Desperate Characters (1970)
Paula Fox
"A perfect short novel As in Tolstoy's The Death of Ivan Ilyich, everything crucial within our souls bared."

We Are All Completely Beside Ourselves (2013)
Karen Joy Fowler
"In this curious, wonderfully intelligent novel, Karen Joy Fowler brings to life a most unusual family."

Euphoria (2014)
Lily King
"Fresh, brilliantly structured, and fully imagined, this novel radically transforms a story we might have known, as outsiders - but now experience, through Lily King's great gifts, as if we'd lived it."

The World of Tomorrow (2017)
Brendan Mathews
"Brash, bold, completely entertaining, and dazzling in its evocation of time and place, Brendan Mathews's splendid debut offers pleasures on every page."
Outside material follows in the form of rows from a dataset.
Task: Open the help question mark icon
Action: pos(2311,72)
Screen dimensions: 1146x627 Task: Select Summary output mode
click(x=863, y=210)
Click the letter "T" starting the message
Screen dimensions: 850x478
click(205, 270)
The Blackmailer's Guide to Love (2021)
Marian Thurm
"Through her wide-eyed young heroine, Thurm wonderfully conveys the fantasies, disillusions, and vanities of literary New York in the late 1970s. Her biting sketches of the era's key figures bring that lost world alive in granular detail."

The Latinist (2022)
Mark Prins
"Brainy and deftly plotted, The Latinist enchants with its deft inversions of power, its witty poetic inventions, and its passion for languages old and new. A lovely debut."

Lucky Turtle (2022)
Bill Roorbach
"Two great love affairs--one between characters, the other with the wilds of Montana as its original inhabitants knew it--surge through this engaging, audacious novel. Every page hums with life and energy."